Exercises:
**1.** Reproduce the email exchange about identifiers, everything from "There are, of" down to "immune to change.".
**2.** Answer these questions from the email exchange about identifiers, and mark your answers (a), (b) and (c):
(a) What family relation is Walt to the person who posted the emails?
(b) In the Dewey example, what does the call number 821 stand for?
(c) What was Chris writing his message on while in class?
**3.** Resume the email exchange about identifiers where it stops, and keep writing it.

Document passage:
========================================
20011106: Conversation about identifiers, labels and categories

Contact:cdent@burningchrome.com

This is some email between my step-father and I. Walt has a long
history of thinking about databases and has done a great deal of
reading and writing on strictly unique identifiers. He's the source
for my own feelings about identifiers needing to be meaningless or
else they are not identifiers and are thus broken.

Discussion of identifiers and labels leads to some discussion of
categorization.


-=-=-
From: "Chris Dent" <cdent@burningchrome.com>
To: XXXXX
Sent: Tuesday, November 06, 2001 1:06 AM
Subject: Dewey decimal system



how does your notion of unique, persistent, essentially meaningless
identifiers interact with dewey wherein the call number is both a key to the
location of the book and a mini language which describes the content of the
book. For example 821 is english fiction. If you know the language you can
pick up a book and see from the spine what it is potentially about.

This is used as an example of how dewey is less bad than library of
congress. It exercises putting knowledge into the world, with language, so
you have the opportunity to process less.

This is a key feature of augmentation, which I'm keen on.

So is there some distinction between objects that need to have meaningful
labels and those that need identifiers?

I'm in class right now, writing this on my pilot so this may be  a bit
stilted.


-=-=-
Date: Wed, 31 Oct 2001 20:31:30 -0500
From: Walt Woolfolk <XXXXXX>
To: Chris Dent <cdent@burningchrome.com>
Subject: Re: Dewey decimal system

Dewey? Egregious!  Clear violation of the the doctrine of strict
uniqueness (i.e., a stable identifier must be at least unique and at
most unique).

There are, of course, many examples of meaningful labels, but there
are no justifications I know of for them. That is, a thing possesses
a set of descriptive characteristics, some of which are identifying
characteristics. Since it is highly inconvenient (and unstable) to attempt
to always refer to a thing by its identifiying characteristics (take
yourself, for example- what would it take to describe you sufficiently to
identify you? and how would it likely change over time), an identifier
is assigned to the thing. By making the id strictly unique it serves
the purpose of picking out a single thing and it is immune to change.
========================================
Available data:

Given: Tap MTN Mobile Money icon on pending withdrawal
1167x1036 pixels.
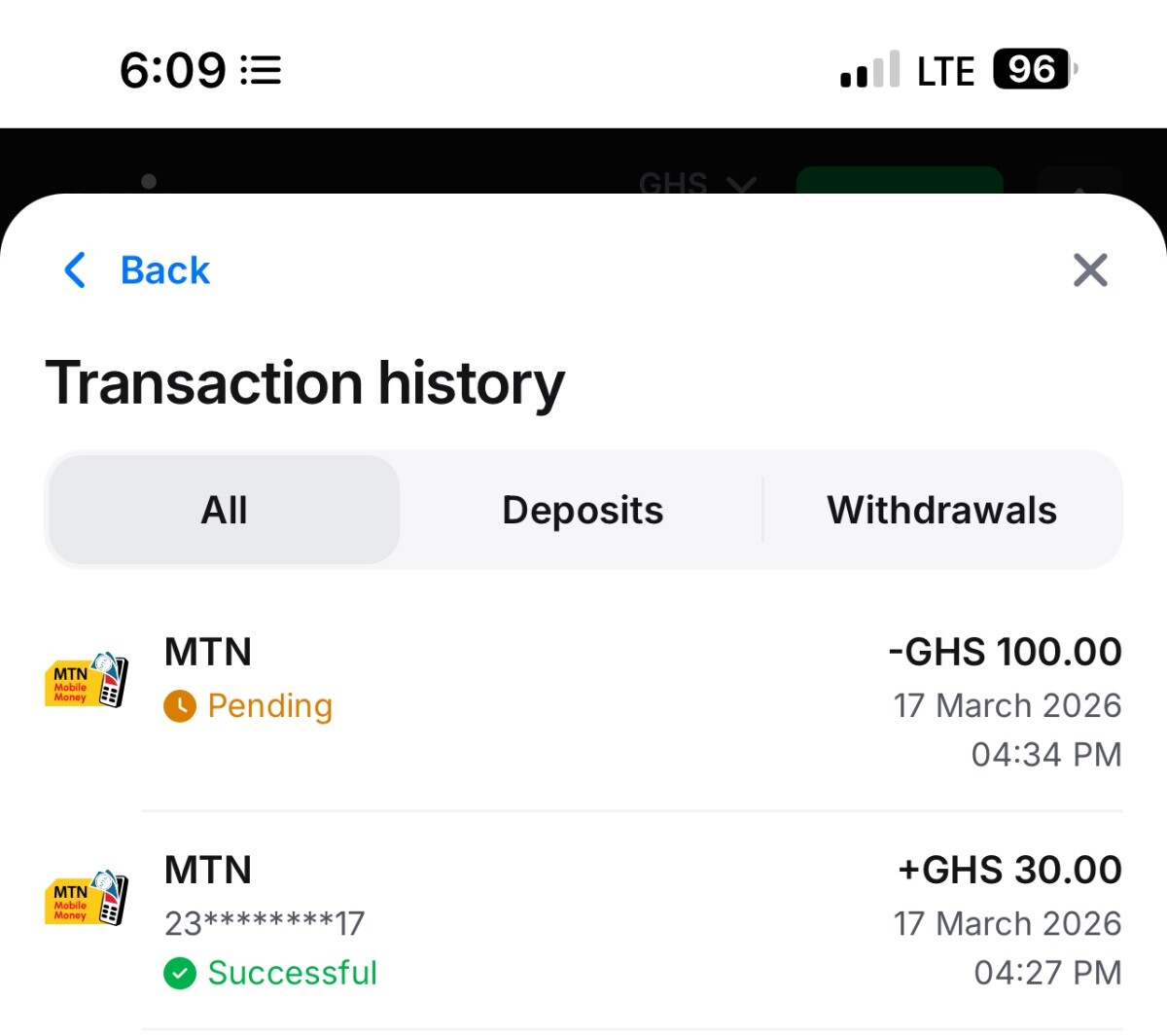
========================================
Results for each task:
**1.**
There are, of course, many examples of meaningful labels, but there
are no justifications I know of for them. That is, a thing possesses
a set of descriptive characteristics, some of which are identifying
characteristics. Since it is highly inconvenient (and unstable) to attempt
to always refer to a thing by its identifiying characteristics (take
yourself, for example- what would it take to describe you sufficiently to
identify you? and how would it likely change over time), an identifier
is assigned to the thing. By making the id strictly unique it serves
the purpose of picking out a single thing and it is immune to change.

**2.**
(a) His step-father.
(b) English fiction.
(c) His pilot.

**3.**
Any or all of the thing's characteristics remain available for descriptive
purposes. So a thing has an identifier (label) which is best strictly
unique plus one or more descriptive characteristics.

In a library system item might have a strictly unique id (e.g.,
123456789), some location scheme, and many other descriptive and varying
characteristics. The id becomes the primary key to the item in the
database and any characteristics or combination of characteristics are
potential secondary keys (e.g., author last name).

The argument most often offered for meaningful ids is the convenience
of having certain information immediately available when one looks at
the id, so you don't have an additional look-up step to access that
information. The advantage of this is real, but completely trivial
when weighed against the disadvantages. In the case of Dewey, even this
minor advantage is offset by the fact that what is included in the id
is itself encoded, so you have to look up the meaning of each of the
codes anyway. The argument from convenience doesn't stand up. In fact
there are no good reasons for meaningful ids, and I suspect the real
reason for them is psychological. Finding out what that reason is would
make an interesting project for some grad student with an interest in
human cognition.


-=-=-
From cdent@burningchrome.com Tue Nov  6 01:08:10 2001
Date: Thu, 1 Nov 2001 23:59:37 -0500 (EST)
From: cdent@burningchrome.com
To: Walt Woolfolk <XXXXXX>
Subject: Re: Dewey decimal system

On Wed, 31 Oct 2001, Walt Woolfolk wrote:

> Dewey? Egregious!  Clear violation of the the doctrine of strict
> uniqueness (i.e., a stable identifier must be at least unique and at
> most unique).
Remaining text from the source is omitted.